Tasks:
(1) List every person named in the excerpt on Chattanooga tour operators, giving each name as it appears.
(2) Write out the part of the excerpt on Chattanooga tour operators from "Simms, on the" to "secure a guide.", word for word.

Selected extract:
☆ ☆ ☆ ☆ ☆ ☆ ☆
Ruby Falls utilizes anywhere from 85 to 100 guides in the summer months, doubling the staffing needs from the wintertime low. However, Morrow says workforce accumulation has been his biggest challenge since just before the pandemic began. “Many members of the Ruby Falls operations team are cross-trained and float between roles based on staffing needs,” says corporate communications manager Lara Caughman. “This agility helps us pivot successfully during peak tourist and high-demand seasons, shoulder seasons, and less busy periods.”

Simms, on the other hand, has the guides he needs but simply cannot meet the demand placed on outdoor experiences during the last two years. Scenic City Fishing Charters guides consistently stay booked up two months in advance. “The demand was already big, but it’s grown tremendously, and sadly even booking for five or six other guides, we turn away people routinely,” Simms says. Particularly in the summer, Simms fields calls from tourists who read about Scenic City Fishing Charters on TripAdvisor and would like to fish during their time in town. If they didn’t book in advance, however, they often cannot secure a guide.

Hancock says Outdoor Chattanooga’s biggest challenge when it comes to innovating tours is creating an experience that can be attended by anyone in the community. “Accessibility is a huge issue in the outdoor industry as a whole, and that’s something that we’re facing as a city entity. We want to be able to engage our entire community,” he says. “Some people do not have transportation to go to the Ocoee River or to mountain bike on Raccoon Mountain. Sometimes the outdoors almost have to be brought to them.” Crafting tours accessible to guests of all socio-economic backgrounds will remain a focus for Outdoor Chattanooga in the coming years.

Defining Success

At times, success in the business of tours means creating an experience that not only provides a positive guest experience, but also allows all Chattanooga tour companies to thrive. Hancock says Outdoor Chattanooga is unique in that the organization intentionally avoids competing with other tour opportunities in town. “Our goal is to be an economic generator. We send people to take tours with other companies, and the tours we do, we try to make them different or unique from other private entities because we want to grow the outdoor industry in Chattanooga, not compete,” he explains.

Simms says that in the business of tour operations, success is evident in the photos he takes of his customers. “Happy people. Smiles,” he says. “I want to be able to introduce and share with people our plentiful and bountiful natural resources and impress upon them the importance of those resources and provide opportunities for great photos.” Simms manages his own website and posts photographs of guests with their catches from every tour. Morrow agrees that the responsibility of a tour guide is ultimately to create that magical moment. “When we go down and turn on the light in front of the falls, and I see the children grab their parents’ leg with one arm and point up at the falls with the other one, I know we’ve connected and created a moment they will remember for a very long time.”
☆ ☆ ☆ ☆ ☆ ☆ ☆
Data supplied:
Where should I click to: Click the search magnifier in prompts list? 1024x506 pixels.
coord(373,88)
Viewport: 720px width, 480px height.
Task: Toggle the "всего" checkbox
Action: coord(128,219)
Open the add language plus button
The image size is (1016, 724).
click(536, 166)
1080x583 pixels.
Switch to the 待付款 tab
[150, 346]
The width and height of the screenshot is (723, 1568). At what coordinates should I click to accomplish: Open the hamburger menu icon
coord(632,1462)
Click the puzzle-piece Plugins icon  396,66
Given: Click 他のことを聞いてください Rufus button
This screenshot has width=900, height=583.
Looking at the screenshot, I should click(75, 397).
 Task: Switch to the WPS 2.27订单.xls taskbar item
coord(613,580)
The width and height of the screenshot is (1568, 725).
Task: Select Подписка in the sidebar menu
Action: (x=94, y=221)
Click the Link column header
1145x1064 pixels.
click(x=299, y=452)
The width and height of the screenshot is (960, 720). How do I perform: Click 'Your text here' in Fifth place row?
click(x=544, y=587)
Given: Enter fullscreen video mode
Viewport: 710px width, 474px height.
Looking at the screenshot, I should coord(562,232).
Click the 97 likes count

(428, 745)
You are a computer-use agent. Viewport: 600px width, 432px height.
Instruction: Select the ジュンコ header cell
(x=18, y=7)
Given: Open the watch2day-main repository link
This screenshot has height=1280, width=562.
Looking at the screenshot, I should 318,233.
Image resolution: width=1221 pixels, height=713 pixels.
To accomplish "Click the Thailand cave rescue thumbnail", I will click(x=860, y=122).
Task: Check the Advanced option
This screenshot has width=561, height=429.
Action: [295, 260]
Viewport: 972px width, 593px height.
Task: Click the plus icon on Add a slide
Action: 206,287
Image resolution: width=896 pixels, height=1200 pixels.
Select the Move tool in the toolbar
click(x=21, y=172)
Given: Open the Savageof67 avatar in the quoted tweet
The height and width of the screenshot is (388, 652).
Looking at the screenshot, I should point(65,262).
☆ ☆ ☆ ☆ ☆ ☆ ☆
Answers by item number:
(1)
Morrow
Lara Caughman
Simms
Hancock

(2)
Simms, on the other hand, has the guides he needs but simply cannot meet the demand placed on outdoor experiences during the last two years. Scenic City Fishing Charters guides consistently stay booked up two months in advance. “The demand was already big, but it’s grown tremendously, and sadly even booking for five or six other guides, we turn away people routinely,” Simms says. Particularly in the summer, Simms fields calls from tourists who read about Scenic City Fishing Charters on TripAdvisor and would like to fish during their time in town. If they didn’t book in advance, however, they often cannot secure a guide.